Extracted text »
ParakeetRebeccaRosario/parakeet/models/transformerTTS/layers.py

import math
import numpy as np

import paddle
from paddle import fluid
import paddle.fluid.dygraph as dg


class Conv1D(dg.Layer):
    """
    A convolution 1D block implemented with Conv2D. Form simplicity and
    ensuring the output has the same length as the input, it does not allow
    stride > 1.
    """

    def __init__(self,
                 in_channels,
                 num_filters,
                 filter_size=3,
                 padding=0,
                 dilation=1,
                 stride=1,
                 groups=None,
                 param_attr=None,
                 bias_attr=None,
                 use_cudnn=True,
                 act=None,
                 data_format='NCT',
                 dtype="float32"):
        super(Conv1D, self).__init__(dtype=dtype)

        self.padding = padding
        self.in_channels = in_channels
        self.num_filters = num_filters
        self.filter_size = filter_size
        self.stride = stride
        self.dilation = dilation
        self.padding = padding
        self.act = act
        self.data_format = data_format

        self.conv = dg.Conv2D(
            in_channels=in_channels,
            num_filters=num_filters,
            filter_size=(1, filter_size),
            stride=(1, stride),
            dilation=(1, dilation),
            padding=(0, padding),
            groups=groups,
            param_attr=param_attr,
            bias_attr=bias_attr,
            use_cudnn=use_cudnn,
            act=act,
            dtype=dtype)

    def forward(self, x):
        """
        Args:
            x (Variable): Shape(B, C_in, 1, T), the input, where C_in means
                input channels.
        Returns:
            x (Variable): Shape(B, C_out, 1, T), the outputs, where C_out means
                output channels (num_filters).

Dataset extract »
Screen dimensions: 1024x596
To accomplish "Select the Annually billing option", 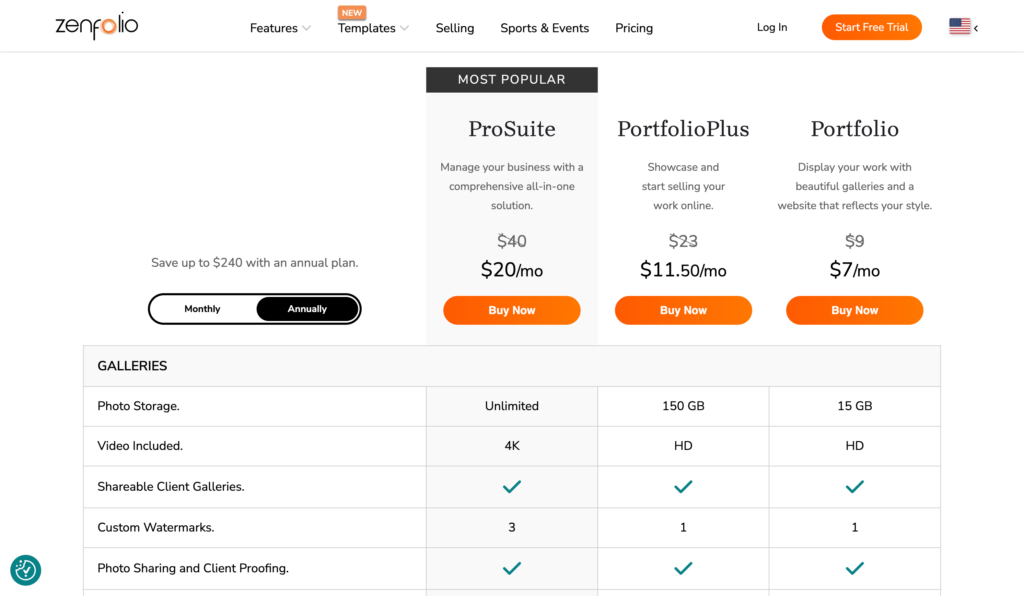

What you need to do »
[1] Please answer these questions about the Conv1D code:
(a) What is the default value of filter_size?
(b) According to the class docstring, what is the block implemented with?
(c) In the forward docstring, what does C_out mean?
[2] Reproduce the part of the Conv1D code starting with "A convolution 1D" and going on through "stride > 1.".

Results by task »
[1]
(a) 3
(b) Conv2D
(c) Output channels (num_filters)

[2]
A convolution 1D block implemented with Conv2D. Form simplicity and
    ensuring the output has the same length as the input, it does not allow
    stride > 1.